Distance-Aware Learning for Inductive Link Prediction on Temporal Networks.

作者信息

Pan Zhiqiang, Cai Fei, Liu Xinwang, Chen Honghui

出版信息

IEEE Trans Neural Netw Learn Syst. 2025 Jan;36(1):978-990. doi: 10.1109/TNNLS.2023.3328924. Epub 2025 Jan 7.

Abstract

Inductive link prediction on temporal networks aims to predict the future links associated with node(s) unseen in the historical timestamps.

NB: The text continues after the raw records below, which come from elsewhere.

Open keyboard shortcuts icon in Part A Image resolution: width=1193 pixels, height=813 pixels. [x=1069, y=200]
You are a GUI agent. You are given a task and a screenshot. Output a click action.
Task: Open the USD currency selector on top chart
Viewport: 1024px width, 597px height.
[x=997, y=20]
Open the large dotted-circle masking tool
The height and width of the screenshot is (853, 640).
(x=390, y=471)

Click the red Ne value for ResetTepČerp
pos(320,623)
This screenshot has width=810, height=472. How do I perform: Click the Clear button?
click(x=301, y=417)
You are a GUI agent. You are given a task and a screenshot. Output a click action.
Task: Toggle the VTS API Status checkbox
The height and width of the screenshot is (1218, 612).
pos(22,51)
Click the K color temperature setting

Existing methods generate the predictions mainly by learning node representation from the node/edge attributes as well as the network dynamics or by measuring the distance between nodes on the temporal network structure. However, the attribute information is unavailable in many realistic applications and the structure-aware methods highly rely on nodes' common neighbors, which are difficult to accurately detect, especially in sparse temporal networks. Thus, we propose a distance-aware learning (DEAL) approach for inductive link prediction on temporal networks. Specifically, we first design an adaptive sampling method to extract temporal adaptive walks for nodes, increasing the probability of including the common neighbors between nodes. Then, we design a dual-channel distance measuring component, which simultaneously measures the distance between nodes in the embedding space and on the dynamic graph structure for predicting future inductive edges. Extensive experiments are conducted on three public temporal network datasets, i.e., MathOverflow, AskUbuntu, and StackOverflow. The experimental results validate the superiority of DEAL over the state-of-the-art baselines in terms of accuracy, area under the ROC curve (AUC), and average precision (AP), where the improvements are especially obvious in scenarios with only limited data.

摘要

时间网络上的归纳链接预测旨在预测与历史时间戳中未出现的节点相关的未来链接。现有方法主要通过从节点/边属性以及网络动态中学习节点表示,或者通过测量时间网络结构上节点之间的距离来生成预测。然而,在许多实际应用中属性信息不可用,并且结构感知方法高度依赖于节点的共同邻居,而这些邻居很难准确检测,尤其是在稀疏时间网络中。因此,我们提出了一种用于时间网络归纳链接预测的距离感知学习(DEAL)方法。具体来说,我们首先设计一种自适应采样方法来为节点提取时间自适应游走,增加包含节点之间共同邻居的概率。然后,我们设计一个双通道距离测量组件,它同时测量嵌入空间中节点之间以及动态图结构上节点之间的距离,以预测未来的归纳边。我们在三个公共时间网络数据集上进行了广泛的实验,即MathOverflow、AskUbuntu和StackOverflow。实验结果验证了DEAL在准确性、ROC曲线下面积(AUC)和平均精度(AP)方面优于现有最先进的基线方法,在数据有限的场景中改进尤为明显。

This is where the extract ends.